The Garber Current Pattern: An Additional Contribution to AC Losses in Helical HTS Cables?

TL;DR

This paper investigates AC losses in helical HTS cables with a focus on the Garber current pattern, using 3D simulations to analyze how current profiles and losses depend on design parameters.

Contribution

It introduces a detailed 3D simulation study of AC losses in helical HTS cables considering the Garber pattern, highlighting the effects of pitch angle and frequency.

Findings

Confirmed the non-trivial current profiles due to Garber pattern

Identified an optimal pitch angle for minimizing AC losses

Showed that current profiles are strongly frequency-dependent

Abstract

Conductors made of high-temperature (HTS) wires helically wound in one or more layers on round tubes (CORT) are compact, flexible, and can carry a large amount of current. Although these conductors were initially developed for DC applications, e.g. in magnets, it is worth considering their use for AC, e.g. in underground cables for medium voltage grids and with currents in the kA-range. In these cases, the major challenge is reducing AC losses. In contrast to a straight superconducting wire, in a helical arrangement, due to superconducting shielding, the current does not follow the direction of the wires, but takes a non-trivial zig-zag path within the individual HTS wires (Garber pattern).

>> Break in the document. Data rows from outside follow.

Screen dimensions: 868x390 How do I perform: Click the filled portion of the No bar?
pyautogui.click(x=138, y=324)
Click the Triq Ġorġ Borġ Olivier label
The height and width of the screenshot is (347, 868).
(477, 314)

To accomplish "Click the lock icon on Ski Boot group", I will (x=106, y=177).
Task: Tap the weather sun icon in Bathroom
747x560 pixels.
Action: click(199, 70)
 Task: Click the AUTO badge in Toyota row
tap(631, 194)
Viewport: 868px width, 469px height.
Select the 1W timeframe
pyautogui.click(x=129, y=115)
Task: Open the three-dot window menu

This includes current components across the thickness of the superconducting layers, so that the often used thin-shell approximation does not hold. In this contribution, we studied a one-layer three-wire CORT by means of fully three-dimensional simulations, based on the H-formulation of Maxwell's equations implemented in the commercial software package COMSOL Multiphysics. As a result of our simulations, the peculiar current profiles were confirmed. In addition, the influence of current, pitch angle, and frequency on the AC losses was studied. We found an optimum for the pitch angle and that the current profiles strongly depend on frequency.